UK’s Heathrow hikes passenger forecast as strong summer shrinks losses

By Eva Mathews

(Reuters) -Britain’s Heathrow Airport raised its 2023 passenger forecast on Thursday and reported a big fall in losses for the first nine months of the year following stronger-than-expected summer demand for travel.

The airport, west of London, said it now expects to handle about 79.3 million passengers this year, compared with an earlier forecast of between 70 million and 78 million.

It has benefited from more flights worldwide amid soaring travel demand as consumers continue to splurge on holidays in the wake of the pandemic, despite a cost-of-living squeeze.

“We have still conservative views around what could be the impact of cost of living in the recovery, but we haven’t seen any material impact from that at least yet,” Chief Financial Officer Javier Echave told Reuters in an interview.

The Asia-Pacific rebound has been a bright spot, given borders only reopened earlier in the year, the airport said.

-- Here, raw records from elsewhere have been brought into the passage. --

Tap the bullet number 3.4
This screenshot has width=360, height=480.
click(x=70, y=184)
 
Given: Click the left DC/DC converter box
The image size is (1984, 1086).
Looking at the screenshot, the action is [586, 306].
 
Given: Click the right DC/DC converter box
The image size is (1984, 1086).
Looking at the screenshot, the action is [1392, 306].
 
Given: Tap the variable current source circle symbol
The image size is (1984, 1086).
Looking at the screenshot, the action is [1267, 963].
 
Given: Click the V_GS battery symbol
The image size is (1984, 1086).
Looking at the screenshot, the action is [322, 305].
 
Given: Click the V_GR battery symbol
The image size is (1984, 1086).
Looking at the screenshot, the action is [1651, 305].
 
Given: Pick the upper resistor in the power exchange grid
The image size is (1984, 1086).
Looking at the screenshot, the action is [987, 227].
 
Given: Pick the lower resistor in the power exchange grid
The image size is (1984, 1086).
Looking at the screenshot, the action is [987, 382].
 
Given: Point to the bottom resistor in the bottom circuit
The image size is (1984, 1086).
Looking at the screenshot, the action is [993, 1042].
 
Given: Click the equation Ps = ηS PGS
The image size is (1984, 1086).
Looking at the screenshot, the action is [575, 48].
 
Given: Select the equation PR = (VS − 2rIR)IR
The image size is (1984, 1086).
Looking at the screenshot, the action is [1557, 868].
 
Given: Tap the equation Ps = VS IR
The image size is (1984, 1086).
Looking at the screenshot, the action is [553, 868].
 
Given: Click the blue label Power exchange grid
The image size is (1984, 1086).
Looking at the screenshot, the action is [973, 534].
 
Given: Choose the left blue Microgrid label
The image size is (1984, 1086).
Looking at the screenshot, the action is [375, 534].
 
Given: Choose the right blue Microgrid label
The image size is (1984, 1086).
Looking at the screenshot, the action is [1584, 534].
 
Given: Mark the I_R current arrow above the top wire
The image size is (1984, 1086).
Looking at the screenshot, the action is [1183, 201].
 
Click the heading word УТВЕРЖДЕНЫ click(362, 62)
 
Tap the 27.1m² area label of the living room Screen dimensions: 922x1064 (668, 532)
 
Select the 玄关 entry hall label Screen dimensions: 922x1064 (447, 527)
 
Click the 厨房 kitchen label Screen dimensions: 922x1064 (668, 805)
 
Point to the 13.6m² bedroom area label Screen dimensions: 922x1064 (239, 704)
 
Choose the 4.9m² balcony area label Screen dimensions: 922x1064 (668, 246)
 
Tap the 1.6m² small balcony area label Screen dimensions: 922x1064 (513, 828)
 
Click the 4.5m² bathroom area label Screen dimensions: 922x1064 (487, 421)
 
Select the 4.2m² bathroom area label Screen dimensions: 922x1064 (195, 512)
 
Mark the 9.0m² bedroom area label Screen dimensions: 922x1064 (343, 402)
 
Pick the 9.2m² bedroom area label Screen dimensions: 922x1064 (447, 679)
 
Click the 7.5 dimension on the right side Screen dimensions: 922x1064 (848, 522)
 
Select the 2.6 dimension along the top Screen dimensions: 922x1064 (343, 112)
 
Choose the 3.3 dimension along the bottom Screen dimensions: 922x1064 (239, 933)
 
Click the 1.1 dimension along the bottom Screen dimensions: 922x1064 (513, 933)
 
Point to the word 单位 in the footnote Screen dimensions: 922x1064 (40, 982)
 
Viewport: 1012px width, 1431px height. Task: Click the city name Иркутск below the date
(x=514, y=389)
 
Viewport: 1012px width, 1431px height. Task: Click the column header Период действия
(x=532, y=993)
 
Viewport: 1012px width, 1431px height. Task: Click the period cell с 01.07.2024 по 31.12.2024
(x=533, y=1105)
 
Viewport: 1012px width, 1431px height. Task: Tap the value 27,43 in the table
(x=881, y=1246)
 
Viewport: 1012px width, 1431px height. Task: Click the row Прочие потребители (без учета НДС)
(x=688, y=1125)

Heathrow, owned by a consortium including infrastructure group Ferrovial as well as Qatari and Canadian investors, posted an adjusted loss before tax of 19 million pounds ($22.95 million) for the nine months to Sept. 30, compared with a 442 million pound loss in the same period last year.

It struggled with high costs due to labour shortages and operational problems last year, introducing a self-imposed cap of 100,000 daily passenger departures in July 2022.

Echave said Heathrow could return to profit as soon as the end of this year, or early next year, adding it was not currently seeing any material economic impact from the conflict in the Middle East.

The airport expects 2024 passenger traffic will be in line with the pre-pandemic level in 2019, when it reached 81 million.

Last week, a plan by Britain’s aviation regulator (CAA) to cut charges for airlines at Heathrow was given the go-ahead by competition authorities, despite opposition from the airport and its customers.

“While we have a tight settlement from the CAA, we will upgrade the airport for our customers,” new CEO Thomas Woldbye said on Thursday.